Après Alain Leclerc, c’est au tour du conseiller Bernard Barré de ne plus croire à l’arrivée au printemps de Réseau Sélection, un vaste complexe pour aînés censé s’implanter au centre-ville.

« Réseau Sélection ne viendra pas à Saint-Hyacinthe. C’est ma prédiction. Comme dirigeant de cette entreprise, à voir comment mon projet a été accueilli, j’irais m’installer ailleurs. Il y a tellement d’autres municipalités qui dérouleront le tapis rouge pour avoir Réseau Sélection dans leur cour », estime Bernard Barré, en entrevue au COURRIER.
Doyen du conseil municipal – il a été élu en 1988 – Bernard Barré se représente pour conserver son fauteuil de conseiller dans le district La Providence. Comme à la précédente élection, M. Barré est opposé à la candidate Sylvie Norris.
En 2013, Bernard Barré avait obtenu 1585 votes comparativement à 730 pour Sylvie Norris. « C’est l’un de mes meilleurs mandats. J’ai amené beaucoup de services dans mon quartier comme le Centre multi-sports C.-A.-Gauvin et le Centre culturel Humania », indique Bernard Barré.
« Lorsque je me suis présenté la première fois comme conseiller, je voulais que les résidents de La Providence soient fiers de leur quartier. J’ai bien réussi mon coup. Les gens me trouvent parfois un peu agressif, mais je n’en laisse pas échapper », poursuit-il.

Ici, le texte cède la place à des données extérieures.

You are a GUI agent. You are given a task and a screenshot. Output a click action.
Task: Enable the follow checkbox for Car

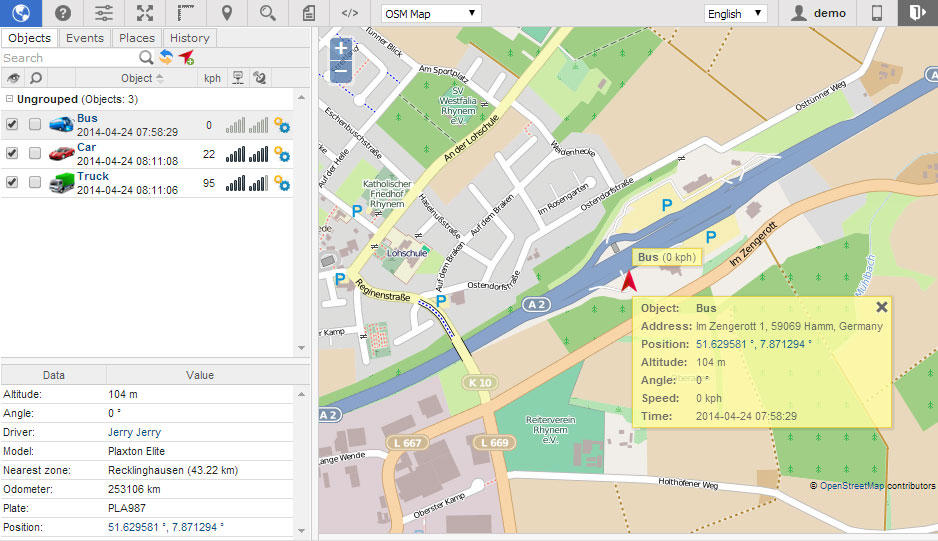coord(35,154)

En plus de son poste de conseiller, celui-ci est associé et vice-président aux opérations et recrutement au Groupe Yvon Michel (GYM).
Un conseiller combatif
Fondateur en 1979 du Club de boxe amateur de Saint-Hyacinthe, Bernard Barré se présente comme un conseiller combatif.« Je viens du milieu des sports de combat. Je suis prompt et je suis capable d’argumenter longtemps. Je suis capable d’attaquer, mais aussi de contre-attaquer. Je me garde toujours des munitions », mentionne M. Barré.
Au cours de son mandat, ce conseiller aux interventions parfois musclées a dû s’habituer au style de Claude Corbeil, qui a succédé au maire Claude Bernier.
« Le maire Corbeil et moi avons appris à nous connaître. Mais nous ne serons jamais des amis. En politique, je n’ai pas d’amis et je n’en veux pas », de terminer Bernard Barré.